Reading passage:
HC Deb 21 November 1927 vol 210 c1423
99 and 100. Mr. GROVES

asked the Financial Secretary to the Treasury (1) whether old age pensions are paid to persons who may be in receipt of medical treatment extending over a month in a Poor Law institution; and whether such pension, if payable, should be collected by the next legally responsible person to the ordinary recipient;

(2) whether he is aware that during the week ended 6th July, 1917, 117 old age pensioners, who were inmates of various institutions under the West Ham Board of Guardians, had their pensions collected by the said board and applied toward the cost of their maintenance whilst in receipt of medical treatment; and whether, in view of the provisions of the Old Age Pensions Acts, he will prohibit this practice?

Directions:
[1] Return the words of the Hansard extract on old age pensions between "(2) whether he" and "prohibit this practice?", inclusive, without changing them.
[2] Extend the Hansard extract on old age pensions by writing on from the point where it stops.
The lines that follow have nothing to do with the Hansard extract on old age pensions.

The data:

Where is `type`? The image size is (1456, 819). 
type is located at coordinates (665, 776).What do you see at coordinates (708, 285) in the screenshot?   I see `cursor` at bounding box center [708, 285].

Responses per task:
[1]
(2) whether he is aware that during the week ended 6th July, 1917, 117 old age pensioners, who were inmates of various institutions under the West Ham Board of Guardians, had their pensions collected by the said board and applied toward the cost of their maintenance whilst in receipt of medical treatment; and whether, in view of the provisions of the Old Age Pensions Acts, he will prohibit this practice?

[2]
Mr. SAMUEL

A person who enters a Poor Law institution for the purpose of obtaining medical or surgical treatment is not thereby disqualified for the receipt of an old age pension until three months from the date of his entry into the institution, if he continues to receive such treatment during that period. It it is the fact that the West Ham Board of Guardians, in common with some other boards of guardians, collect the pensions of inmates of their institutions; but in every such case the pensioner has signed a form appointing an officer of the guardians as his agent to collect the pension, and there is no authority in the law under which such a practice could be prohibited.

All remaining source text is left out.